Any debris will cause abrasive damage: the bigger the debris, the bigger and quicker the damage will be. Other than being careful, you can always cover up the engine if you are working in a dirty, dusty or drafty area. Changing the motor oil after your post-repair test drive is one way to mitigate the dust-sized debris.

  • 3
    The oil filter should take care of trapping fine debris.
    – Zaid
    Commented Jul 14, 2016 at 7:49

Fill the area with foamy shaving cream. Do all your gasket work, etc, and then vacuum out the area with a shop vac. wipe off any areas the shop vac can't get to. Rinse away any residue with fresh motor oil. The tiny bit of shaving cream residue going into the oil return passages will not be a big deal. I would change the oil and filter soon after such a procedure anyway.

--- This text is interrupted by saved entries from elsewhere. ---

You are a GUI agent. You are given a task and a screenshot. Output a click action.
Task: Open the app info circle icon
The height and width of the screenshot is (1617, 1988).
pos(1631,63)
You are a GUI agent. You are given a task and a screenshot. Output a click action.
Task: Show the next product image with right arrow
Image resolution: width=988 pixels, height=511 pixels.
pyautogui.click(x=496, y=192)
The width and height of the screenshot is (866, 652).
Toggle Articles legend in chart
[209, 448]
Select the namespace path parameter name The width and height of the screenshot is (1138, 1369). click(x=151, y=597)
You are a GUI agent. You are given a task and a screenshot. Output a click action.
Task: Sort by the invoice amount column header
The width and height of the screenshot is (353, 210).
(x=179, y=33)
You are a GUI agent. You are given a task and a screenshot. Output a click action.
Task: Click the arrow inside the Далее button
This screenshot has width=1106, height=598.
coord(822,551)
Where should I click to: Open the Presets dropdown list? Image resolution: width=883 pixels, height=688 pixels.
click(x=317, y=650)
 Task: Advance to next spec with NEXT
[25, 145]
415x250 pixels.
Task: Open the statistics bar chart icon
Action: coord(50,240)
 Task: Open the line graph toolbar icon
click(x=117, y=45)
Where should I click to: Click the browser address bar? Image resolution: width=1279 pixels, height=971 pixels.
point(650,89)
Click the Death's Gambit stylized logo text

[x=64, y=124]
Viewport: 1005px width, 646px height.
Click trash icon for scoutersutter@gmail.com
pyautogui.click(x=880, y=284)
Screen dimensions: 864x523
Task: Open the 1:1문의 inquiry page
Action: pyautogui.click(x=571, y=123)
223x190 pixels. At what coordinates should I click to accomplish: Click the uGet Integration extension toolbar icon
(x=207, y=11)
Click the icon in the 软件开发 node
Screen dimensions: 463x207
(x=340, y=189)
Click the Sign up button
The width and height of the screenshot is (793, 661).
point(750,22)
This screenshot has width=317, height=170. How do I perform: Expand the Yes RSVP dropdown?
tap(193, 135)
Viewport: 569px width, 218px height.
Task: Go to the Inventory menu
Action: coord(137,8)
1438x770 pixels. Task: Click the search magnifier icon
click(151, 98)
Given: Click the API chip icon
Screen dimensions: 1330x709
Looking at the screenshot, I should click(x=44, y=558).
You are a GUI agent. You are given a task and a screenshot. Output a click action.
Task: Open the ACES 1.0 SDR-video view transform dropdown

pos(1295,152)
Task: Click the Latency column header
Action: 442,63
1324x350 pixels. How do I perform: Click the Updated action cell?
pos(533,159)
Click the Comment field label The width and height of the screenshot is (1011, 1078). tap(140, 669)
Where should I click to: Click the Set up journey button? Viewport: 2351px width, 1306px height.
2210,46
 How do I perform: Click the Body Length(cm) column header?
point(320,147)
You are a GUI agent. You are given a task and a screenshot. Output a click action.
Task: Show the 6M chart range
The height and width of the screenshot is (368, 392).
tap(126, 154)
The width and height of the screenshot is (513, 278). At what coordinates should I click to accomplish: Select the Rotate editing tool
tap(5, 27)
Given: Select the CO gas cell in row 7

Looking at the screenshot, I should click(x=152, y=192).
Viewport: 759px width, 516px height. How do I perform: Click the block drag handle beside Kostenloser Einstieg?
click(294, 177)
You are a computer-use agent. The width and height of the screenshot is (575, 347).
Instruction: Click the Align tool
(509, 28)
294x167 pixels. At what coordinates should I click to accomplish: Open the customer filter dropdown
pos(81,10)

I've done the same thing working on carbs (tiny butterfly screws, for instance) and most effectively when helicoil or other thread insert work on spark plug holes. Crank to BDC, fill cylinder with foamy shaving cream, drill/tap/insert, and then modify a shop vac nozzle to fit into the spark plug well while a helper slowly manually turns crank back to TDC. The residue is benign and won't harm anything.

I prefer Barbasol or Brut ... truth is, the foamy kind is getting harder to find. Do not use "gel" type!

You must log in to answer this question.

Not the answer you're looking for? Browse other questions tagged .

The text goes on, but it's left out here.